Comunidade trans de Cuba busca sua própria lei

Kiriam, Malú e Victoria, três mulheres trans de diferentes gerações, acreditam que o Código da Família, que Cuba submeterá a um referendo em breve, mitigará a transfobia que sofrem há décadas, mas advogam por uma lei de identidade de gênero.

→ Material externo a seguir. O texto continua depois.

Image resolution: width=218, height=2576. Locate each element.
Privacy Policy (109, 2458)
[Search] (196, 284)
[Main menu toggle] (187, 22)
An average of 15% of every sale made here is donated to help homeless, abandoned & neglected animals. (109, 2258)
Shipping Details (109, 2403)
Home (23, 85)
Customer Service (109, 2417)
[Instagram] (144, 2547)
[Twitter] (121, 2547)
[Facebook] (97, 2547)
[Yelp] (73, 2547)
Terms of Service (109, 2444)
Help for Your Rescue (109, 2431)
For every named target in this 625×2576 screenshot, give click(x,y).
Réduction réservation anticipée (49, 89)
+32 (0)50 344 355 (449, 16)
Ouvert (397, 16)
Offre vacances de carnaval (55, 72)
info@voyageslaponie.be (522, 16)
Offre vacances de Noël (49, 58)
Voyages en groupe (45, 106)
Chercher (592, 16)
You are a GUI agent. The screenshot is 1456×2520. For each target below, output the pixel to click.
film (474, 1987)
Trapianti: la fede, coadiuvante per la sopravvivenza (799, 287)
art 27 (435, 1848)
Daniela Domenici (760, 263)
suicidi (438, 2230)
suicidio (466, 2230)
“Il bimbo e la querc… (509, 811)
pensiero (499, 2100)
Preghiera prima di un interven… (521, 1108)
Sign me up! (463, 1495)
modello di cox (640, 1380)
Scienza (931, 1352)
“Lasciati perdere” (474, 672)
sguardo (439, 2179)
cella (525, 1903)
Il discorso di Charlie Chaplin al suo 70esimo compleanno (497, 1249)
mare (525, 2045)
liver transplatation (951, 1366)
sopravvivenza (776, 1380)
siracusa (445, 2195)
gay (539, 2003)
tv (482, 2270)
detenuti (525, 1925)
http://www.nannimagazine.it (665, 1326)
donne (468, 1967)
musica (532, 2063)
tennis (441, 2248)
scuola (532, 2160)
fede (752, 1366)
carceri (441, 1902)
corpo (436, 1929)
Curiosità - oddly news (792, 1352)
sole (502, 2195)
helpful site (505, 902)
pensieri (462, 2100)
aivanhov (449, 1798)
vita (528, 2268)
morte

O Código da Família, que renovará a lei em vigor há 47 anos, pretende revolucionar o conceito de família ao legalizar o casamento entre pessoas do mesmo sexo, permitir a possibilidade de reconhecer vários pais e mães além dos biológicos e a "gestação solidária".

"É um passo importante, porque neste código falamos de casamento entre pessoas do mesmo sexo, união estável", algo "muito revolucionário", disse à AFP Kiriam, uma atriz trans de 45 anos.

Mas Kiriam, que se prepara para filmar "Malecón", do cineasta espanhol Carlos Arrazabal, deseja "uma lei integral da identidade de gênero", que "penalize a homofobia" e garanta "o direito das pessoas trans a ter uma educação protegida, a ter empregos dignos".

Malú (58) chegou a Havana há oito meses, tentando apagar um passado de rejeição familiar, maus-tratos, cerco policial e duas prisões por "vestir-se de mulher", em 1980 e 2003.

"Que quem nasce (trans) seja aceito assim, não seja rejeitado", diz esperançosa em sua "casinha", sem móveis e com telhado de zinco. Vive do dinheiro que recebe em um clube da capital, onde imita a cantora espanhola Isabel Pantoja, sua ídola.

- "Lidar com a dor" -

"Deus quer que seja", como diz essa lei, pede Victoria (73), embora os cabelos grisalhos que esconde atrás de uma peruca marrom a tornem cautelosa: "O papel diz uma coisa e as pessoas fazem outras".

Em uma Cuba ainda marcada pelo machismo e pela homofobia, cujo governo perseguiu e marginalizou homossexuais nas décadas de 1960 e 1970, Kiriam não esquece o assédio que sofreu por ser "uma garota diferente", nem como a obrigaram a entrar em uma clínica "para praticar esportes de combate" para "masculinizá-la".

"Mas eu soube lidar com a dor e me fortalecer, acrescenta a atriz, que mostra os seios volumosos no Twitter, resultado de uma cirurgia "ilegal".

Ela comenta que "em algum momento" também pensou em fazer a cirurgia de redesignação sexual, que começou a ser praticada no país em 1988, mas logo se arrependeu. Essas cirurgias foram interrompidas pela crise econômica.

Há mais de uma década, o Centro Nacional de Educação Sexual (Cenesex) promove a luta pelos direitos das pessoas LGBTQI+, sob a direção da deputada Mariela Castro, filha do ex-presidente Raúl Castro.

Ivón Calaña, vice-diretora do Cenesex, sustenta que "não necessariamente" deve-se esperar uma lei de identidade de gênero porque aspectos como mudança de nome e sexo, estabelecidos em regulamentos já aprovados em países como Argentina, Chile e México, poderiam ser incluídos em outras leis sujeitas a revisão.

De qualquer forma, alerta que “uma lei por si só não terá força suficiente para obrigar essa mudança” necessária, e insiste que para avançar nessa direção “uma das ferramentas mais poderosas é a educação integral da sexualidade” desde a infância.